**WRITTEN PROBLEM:** Write out, word for word, the part of the passage below on the Anastasoff case that starts with "In a sweeping" and goes on through "by Article III.(6)".

**EXCERPT TO READ:**
Faye Anastasoff paid income taxes on April 15, 1993. On April 13, 1996, she mailed in a refund claim for overpayment of her 1993 income taxes. The IRS received her claim on April 16, 1996, three years and one day after the original payment, and one day late. Anastasoff argued before the Eighth Circuit that the mailbox rule saved the claim. Another Eighth Circuit panel had rejected precisely the same argument in Christie v. United States,(3) an earlier unpublished opinion. But rather than distinguish Christie, Anastasoff simply told the court it was not bound by the holding because, under Eighth Circuit Rule 28A(i), unpublished opinions do not count as binding precedent.(4)
In a sweeping opinion, the court declared itself bound by Christie and held that Rule 28A(i) unconstitutionally exceeded the boundaries of Article III by allowing the court to avoid the precedential effect of its own decisions. Writing for the unanimous panel, Judge Richard Arnold explained that a declaration and interpretation of general principles of law is "inherent in every judicial decision."(5) This declaration is authoritative and must be applied in subsequent cases. These principles underlay the Framers' conception of judicial power, and, according to Arnold, they limit the power delegated to the courts by Article III.(6)
Arnold briefly addressed and dismissed the practical ramifications of the ruling. First, Arnold emphasized that not all opinions need be published, but they must all carry precedential weight. Second, Arnold rejected the argument that the high volume of appeals faced by the court renders ascribing precedential effect to all decisions unrealistic. Rather, Arnold stated that the remedy should be simply "to create enough judgeships to handle the volume," or to allow a larger backlog of cases.(7)
On December 18, 2000, the Eighth Circuit, sitting en banc, vacated the holding in Anastasoff.(8) The court held that the tax issue became moot when the government decided to pay Anastasoff's claim and declared its acquiescence to the interpretation of the tax statute announced by the Second Circuit in Weisbert v. United States,(9) which was in direct conflict with Christie. Noting that courts decide cases, not issues, the court held that "the constitutionality of that portion of Rule 28A(i) which says that unpublished opinions have no precedential effect remains an open question in this Circuit."(10)
Although the Anastasoff holding was short-lived, the case raises a vital issue. Unpublished opinions are a relatively recent phenomenon in the federal courts. The Judicial Conference resolved only in 1964 to give the courts of appeals discretion whether to publish opinions.(11) The movement toward limited publication did not pick up until the early 1970s, when the Federal Judicial Center disseminated a set of recommended standards for publication.(12) By 1974, all the circuits had some sort of limited publication plan.(13) In 1999, the circuit courts disposed of 78.1% of their cases in unpublished opinions.(14) Under the Anastasoff rule, all these cases would carry precedential weight.

**MATERIAL SUPPLIED:**
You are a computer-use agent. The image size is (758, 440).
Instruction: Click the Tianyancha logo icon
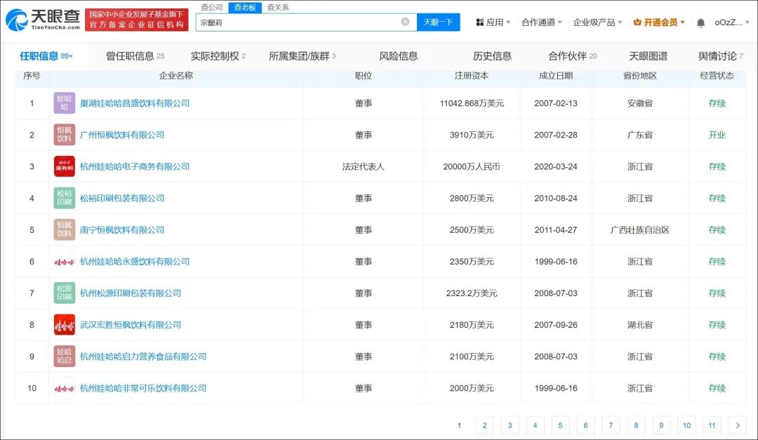[x=17, y=20]
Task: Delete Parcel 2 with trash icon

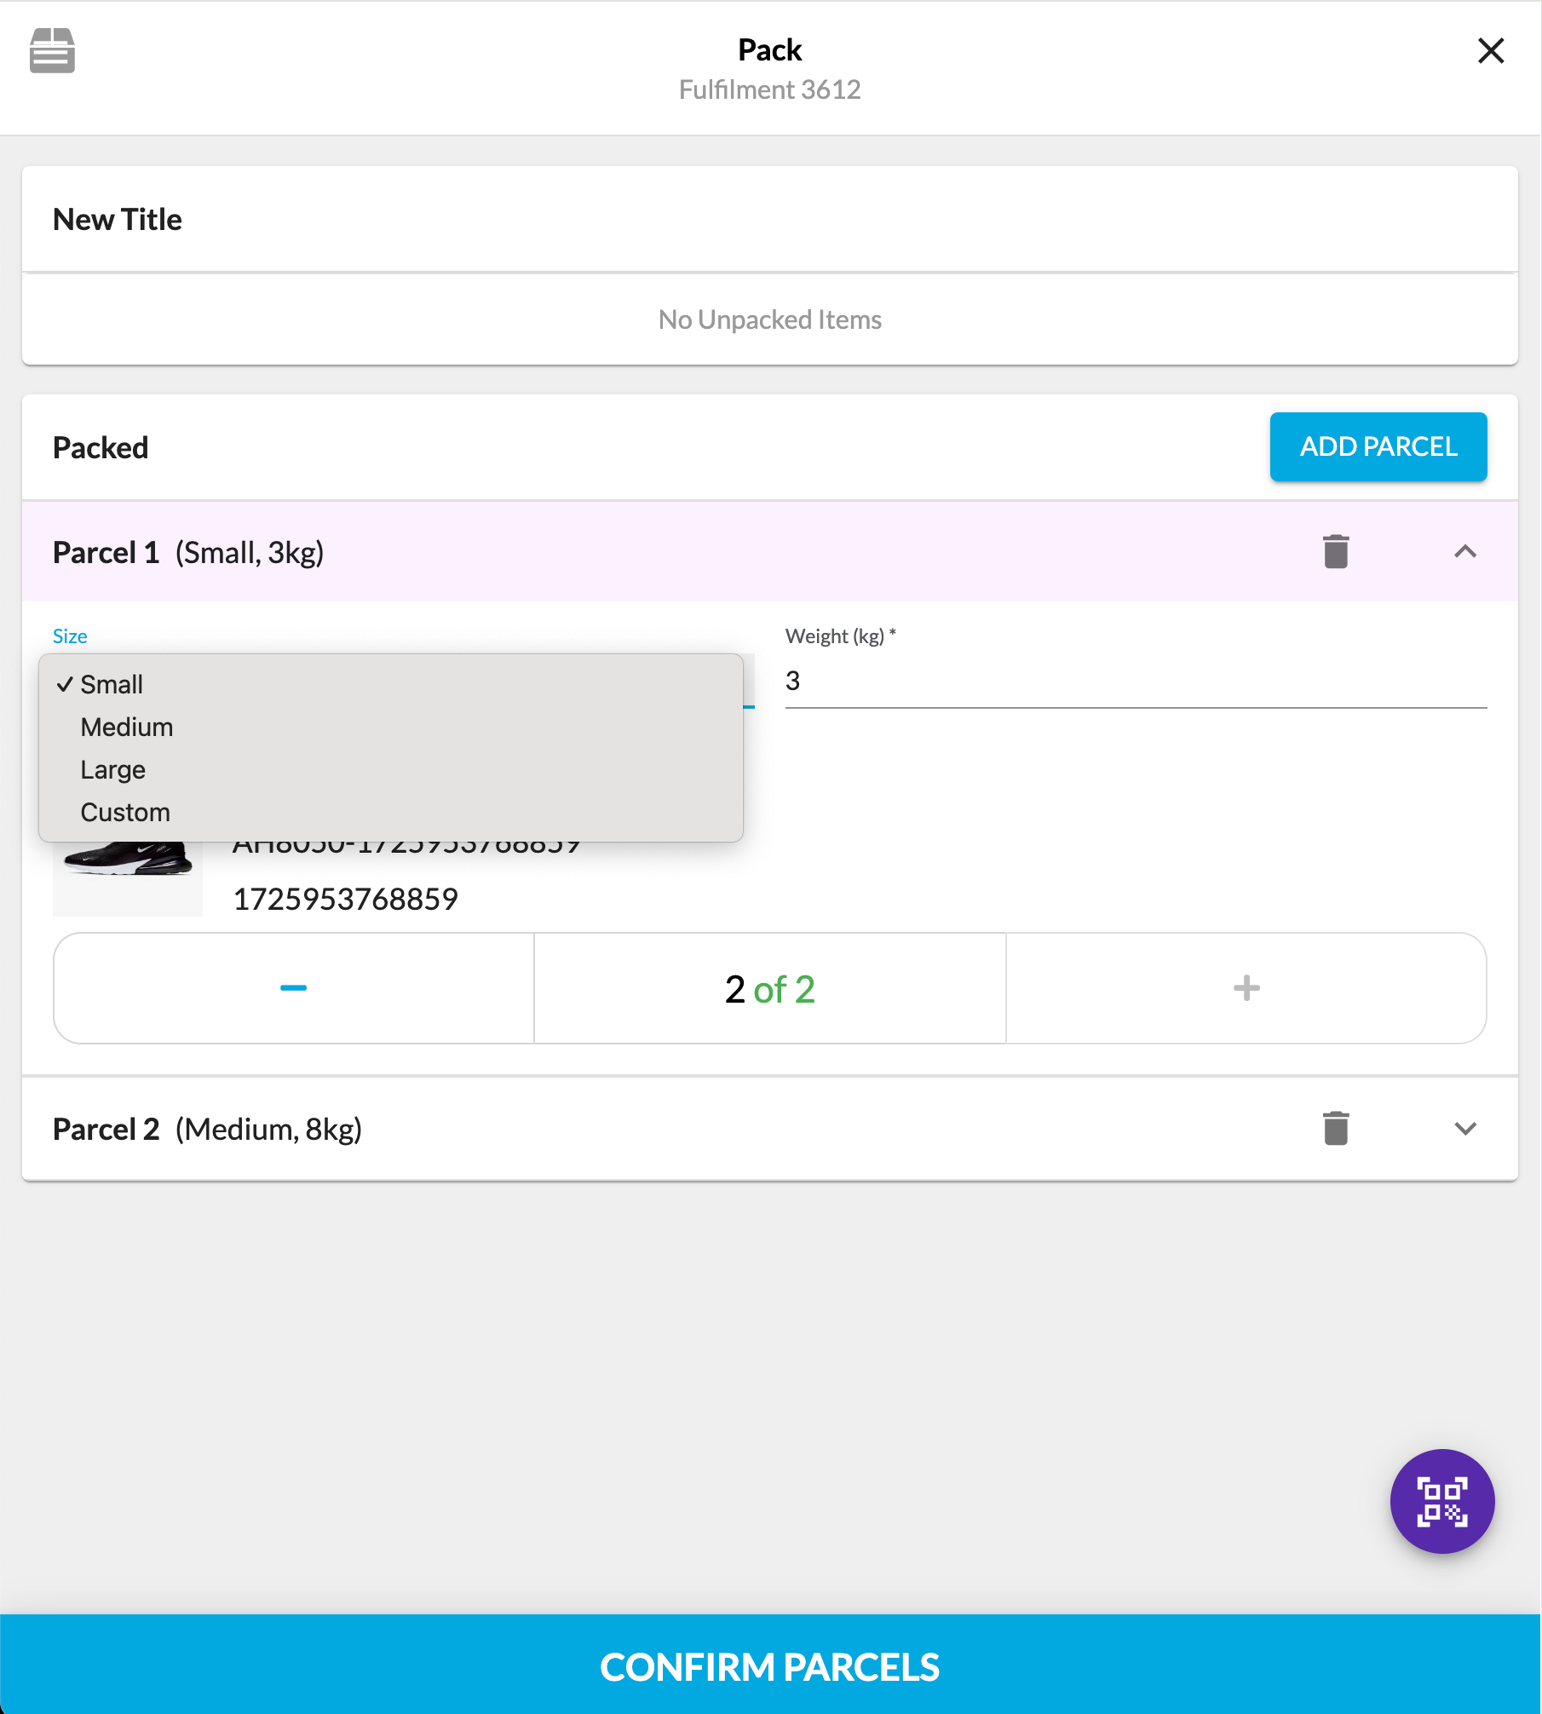Action: [x=1336, y=1129]
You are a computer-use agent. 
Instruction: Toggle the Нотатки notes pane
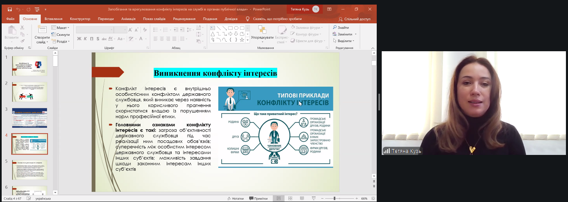tap(235, 198)
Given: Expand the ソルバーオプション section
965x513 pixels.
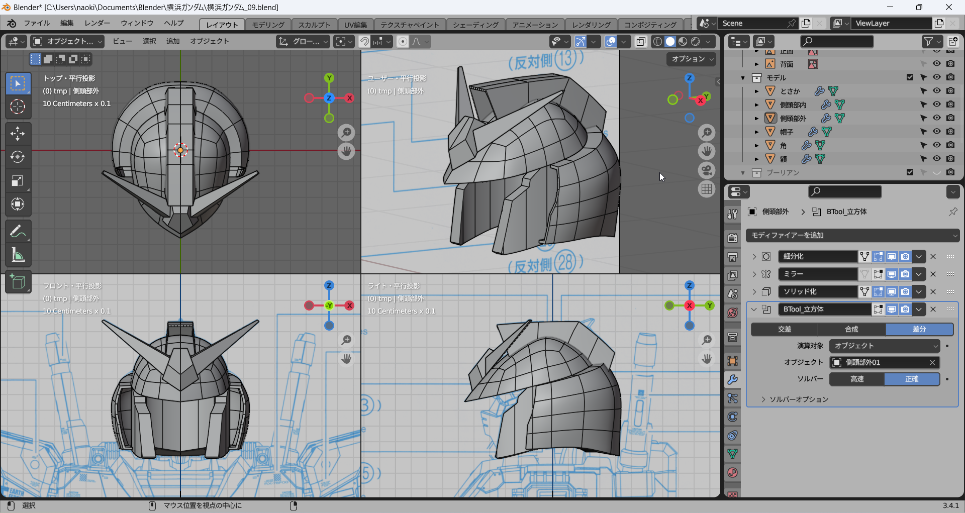Looking at the screenshot, I should tap(799, 399).
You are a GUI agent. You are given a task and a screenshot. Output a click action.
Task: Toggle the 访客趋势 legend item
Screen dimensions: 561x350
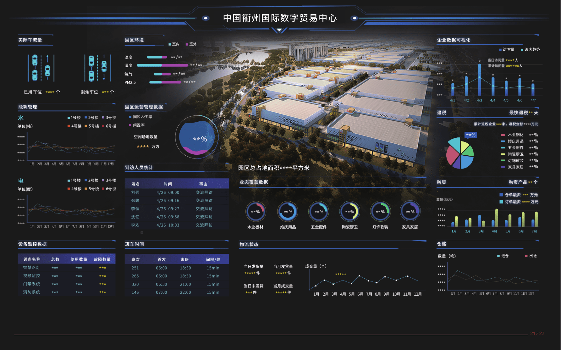tap(530, 50)
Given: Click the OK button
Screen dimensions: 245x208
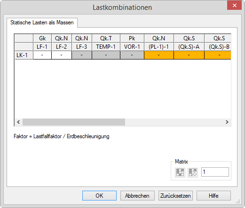Looking at the screenshot, I should click(99, 195).
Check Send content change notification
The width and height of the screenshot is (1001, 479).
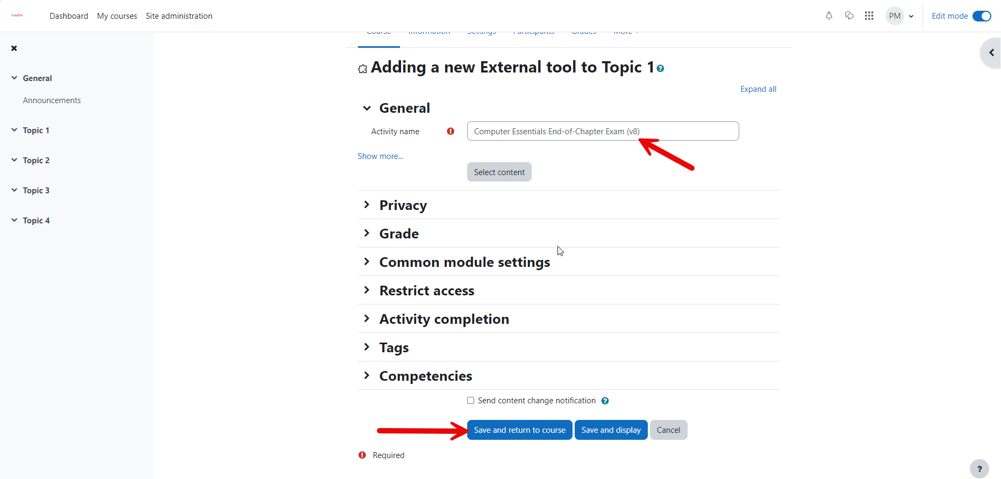coord(470,401)
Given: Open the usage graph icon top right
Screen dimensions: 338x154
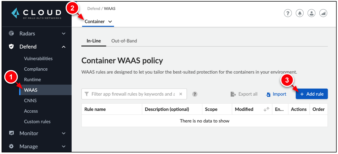Looking at the screenshot, I should tap(323, 13).
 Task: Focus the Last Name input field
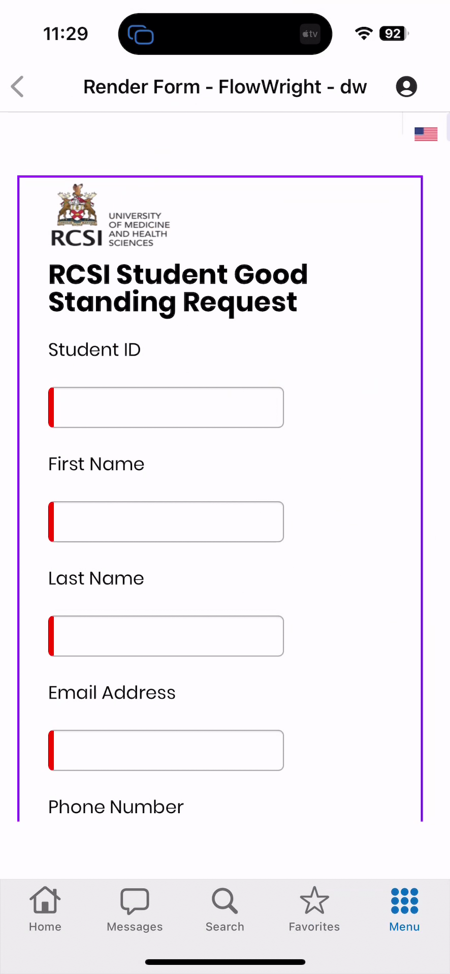pos(166,636)
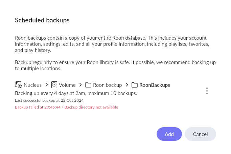The width and height of the screenshot is (231, 154).
Task: Cancel the Scheduled backups dialog
Action: (x=200, y=134)
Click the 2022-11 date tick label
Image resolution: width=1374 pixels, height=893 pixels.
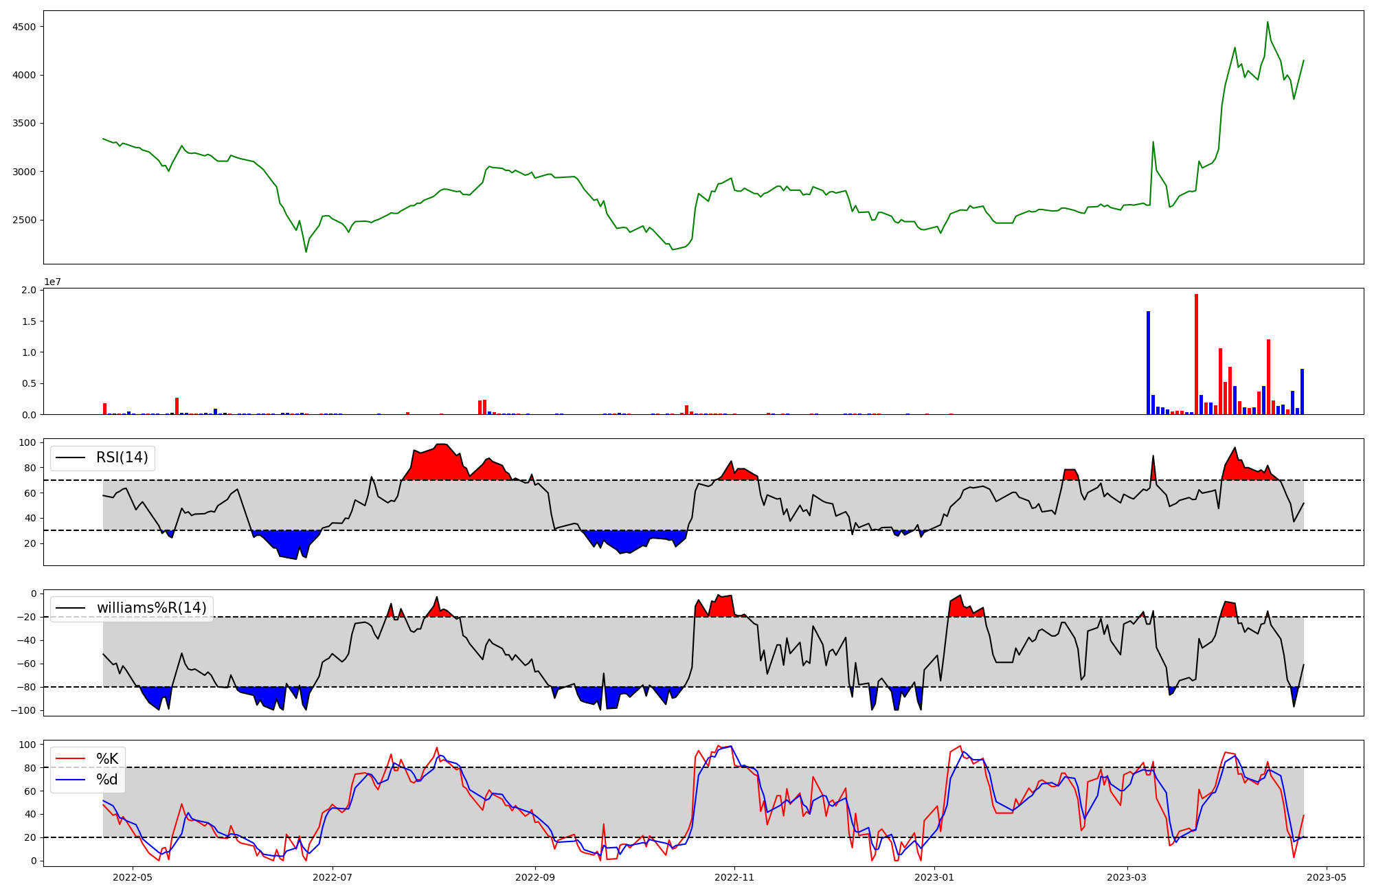735,877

**RESPONSE TO THIS TASK:**
In a sweeping opinion, the court declared itself bound by Christie and held that Rule 28A(i) unconstitutionally exceeded the boundaries of Article III by allowing the court to avoid the precedential effect of its own decisions. Writing for the unanimous panel, Judge Richard Arnold explained that a declaration and interpretation of general principles of law is "inherent in every judicial decision."(5) This declaration is authoritative and must be applied in subsequent cases. These principles underlay the Framers' conception of judicial power, and, according to Arnold, they limit the power delegated to the courts by Article III.(6)